All sorts of combinations of pattern, texture and color have opened up a whole new world for us, from geometrics following the mesh of the canvas to stitches worked freely over the background without counting threads.

Needlepoint artists are reconsidering their canvas, looking upon it now much as a painter looks upon his canvas -- as a unique starting point for unlimited ideas.

You can collect all kinds of patterns just like recipes, "filing" them in a striped pillow. Too many colors might be overwhelming, so choose a palette of browns, beige, black and cream and combine alpaca, cashmere, pure silk, linen thread and even roving (unspun soft wool) with the needlepoint wool.

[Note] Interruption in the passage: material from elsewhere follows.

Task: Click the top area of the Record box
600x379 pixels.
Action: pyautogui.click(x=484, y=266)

You can use leftovers from knitting or other neddlepoint since you won't be needing very much of any one color. Limiting the color scheme will allow you to go wild with your stitches and textures. Each new row will be an exciting discovery. Try out wide bands of flat stitches such as reverse tent (rows of basic needlepoint stitch worked slantingly in alternate directions), Gobelin (straight or slanting satin stitch), chain stitch, stem stitch and Roumanian.

Alternate these rows with couched roving. With one thread in the needle, stitch over the roving to hold it at regular intervals. You will find it makes an entirely different effect if you make a straight stitch or a slanting one, or even if you make cross stitches on top of the thick wool to hold it. But don't forget to leave the stitches fairly loose so that the roving stays thick and delicious -- almost like whipped cream.

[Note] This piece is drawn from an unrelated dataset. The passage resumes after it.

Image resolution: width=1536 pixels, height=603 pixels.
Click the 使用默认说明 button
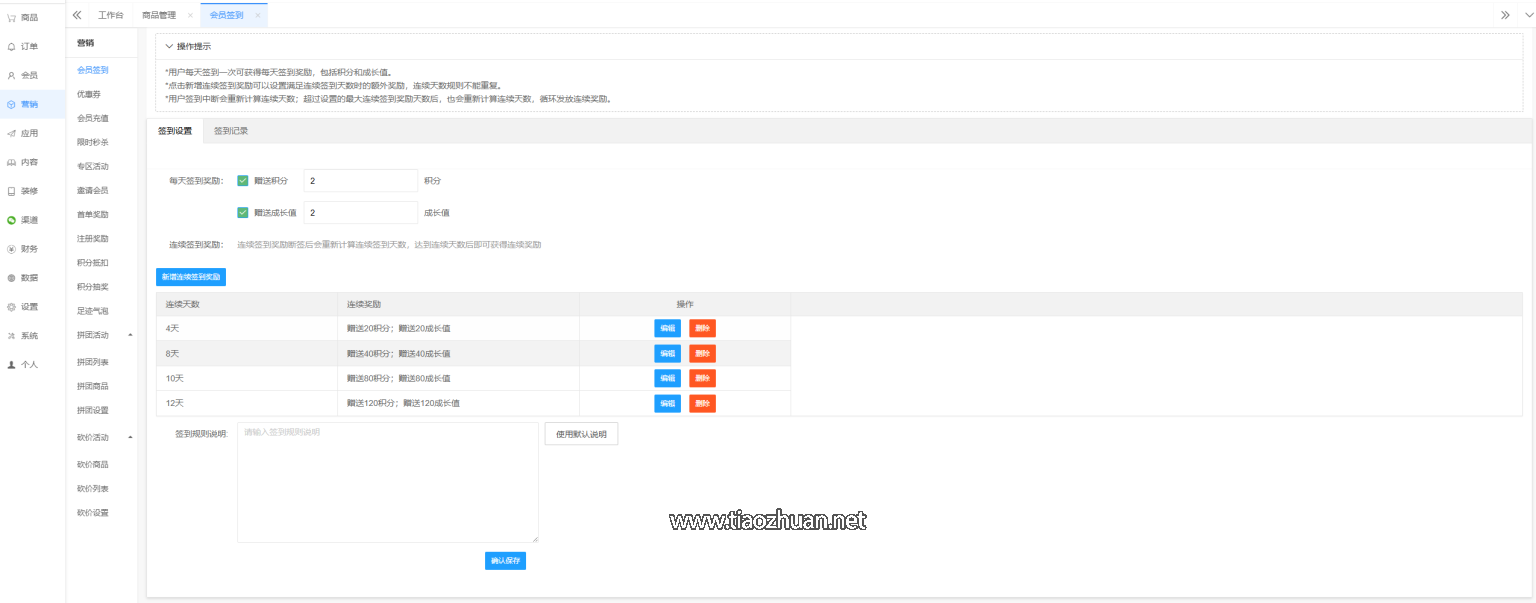coord(581,434)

Couching, as its name suggests, is a way of bleeding down a bundle of wool (or heavy single yarn) with a finer thread at regular intervals. Tuck it snugly down along the line and try out all sorts of combinations from kitchen string couched with cotton floss to gold metal thread couched with waxed sewing silk. You'll find this stitch is definitely the frosting on your textured stripe pillows.

Q: I have just gotten into needlepoint. I am now working on a cotton needlepoint and using DMC cotton thread. I saw someone else working on a cotton neddlepoint and using DMC mercerized cotton thread. Which thread is preferable? What are the advantages? When it comes to framing my needlepoint, is it best to use clear glass, glare-free glass or no glass at all?

Considering all the time and effort I am expending on this, I want to keep it for a while and not have it soiled in no time. There is quite a bit of dust where I live, and walls require regular cleaning.

All cotton floss is mercerized togive it sheen. Some are shiner than others. DMC is generally a highly polished thread which wears better and looks just like silk when it is worked.

When it comes to framing, it is best to use clear glass with separation between the glass and fabric. If you squash your stitches they will not be effective. Most needlewomen prefer the effect of their work without glass but in dusty areas you will preserve your labors if you protect them in this way -- and why shouldn't all the work be enjoyed years hence as well?